ACTIVITY
From the first line to the last, repeat the data below exactly.

SUPPLIED RECORDS
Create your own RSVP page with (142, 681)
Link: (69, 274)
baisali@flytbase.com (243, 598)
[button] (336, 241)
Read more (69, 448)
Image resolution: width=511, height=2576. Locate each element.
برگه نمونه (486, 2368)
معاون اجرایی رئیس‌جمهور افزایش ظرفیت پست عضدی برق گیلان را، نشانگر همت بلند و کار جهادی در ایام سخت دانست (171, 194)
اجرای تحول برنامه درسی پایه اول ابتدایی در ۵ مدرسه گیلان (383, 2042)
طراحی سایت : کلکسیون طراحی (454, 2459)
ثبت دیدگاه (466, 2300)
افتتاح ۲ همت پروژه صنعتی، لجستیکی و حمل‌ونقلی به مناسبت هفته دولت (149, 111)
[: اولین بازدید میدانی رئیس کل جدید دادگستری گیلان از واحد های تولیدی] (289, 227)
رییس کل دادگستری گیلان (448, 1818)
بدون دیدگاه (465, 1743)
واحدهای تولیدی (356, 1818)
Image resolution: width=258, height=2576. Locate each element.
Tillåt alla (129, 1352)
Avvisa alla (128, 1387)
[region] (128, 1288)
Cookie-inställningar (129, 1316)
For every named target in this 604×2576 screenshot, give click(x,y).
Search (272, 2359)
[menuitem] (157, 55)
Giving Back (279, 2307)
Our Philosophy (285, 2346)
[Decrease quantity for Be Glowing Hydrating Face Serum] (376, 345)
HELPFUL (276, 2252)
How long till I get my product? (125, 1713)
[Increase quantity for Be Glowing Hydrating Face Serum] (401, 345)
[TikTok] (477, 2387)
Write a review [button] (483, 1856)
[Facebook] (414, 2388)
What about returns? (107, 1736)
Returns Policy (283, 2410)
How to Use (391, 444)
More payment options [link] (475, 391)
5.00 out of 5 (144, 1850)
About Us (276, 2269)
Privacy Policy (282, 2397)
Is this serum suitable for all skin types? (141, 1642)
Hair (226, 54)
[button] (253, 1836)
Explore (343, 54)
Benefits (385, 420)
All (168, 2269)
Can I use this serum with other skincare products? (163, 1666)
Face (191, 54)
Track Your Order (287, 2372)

RESULT FOR THIS EXERCISE
Create your own RSVP page with (142, 681)
Link: (69, 274)
baisali@flytbase.com (243, 598)
[button] (336, 241)
Read more (69, 448)
Image resolution: width=511, height=2576. Locate each element.
برگه نمونه (486, 2368)
معاون اجرایی رئیس‌جمهور افزایش ظرفیت پست عضدی برق گیلان را، نشانگر همت بلند و کار جهادی در ایام سخت دانست (171, 194)
اجرای تحول برنامه درسی پایه اول ابتدایی در ۵ مدرسه گیلان (383, 2042)
طراحی سایت : کلکسیون طراحی (454, 2459)
ثبت دیدگاه (466, 2300)
افتتاح ۲ همت پروژه صنعتی، لجستیکی و حمل‌ونقلی به مناسبت هفته دولت (149, 111)
[: اولین بازدید میدانی رئیس کل جدید دادگستری گیلان از واحد های تولیدی] (289, 227)
رییس کل دادگستری گیلان (448, 1818)
بدون دیدگاه (465, 1743)
واحدهای تولیدی (356, 1818)
Image resolution: width=258, height=2576. Locate each element.
Tillåt alla (129, 1352)
Avvisa alla (128, 1387)
[region] (128, 1288)
Cookie-inställningar (129, 1316)
For every named target in this 604×2576 screenshot, give click(x,y).
Search (272, 2359)
[menuitem] (157, 55)
Giving Back (279, 2307)
Our Philosophy (285, 2346)
[Decrease quantity for Be Glowing Hydrating Face Serum] (376, 345)
HELPFUL (276, 2252)
How long till I get my product? (125, 1713)
[Increase quantity for Be Glowing Hydrating Face Serum] (401, 345)
[TikTok] (477, 2387)
Write a review [button] (483, 1856)
[Facebook] (414, 2388)
What about returns? (107, 1736)
Returns Policy (283, 2410)
How to Use (391, 444)
More payment options [link] (475, 391)
5.00 out of 5 (144, 1850)
About Us (276, 2269)
Privacy Policy (282, 2397)
Is this serum suitable for all skin types? (141, 1642)
Hair (226, 54)
[button] (253, 1836)
Explore (343, 54)
Benefits (385, 420)
All (168, 2269)
Can I use this serum with other skincare products? (163, 1666)
Face (191, 54)
Track Your Order (287, 2372)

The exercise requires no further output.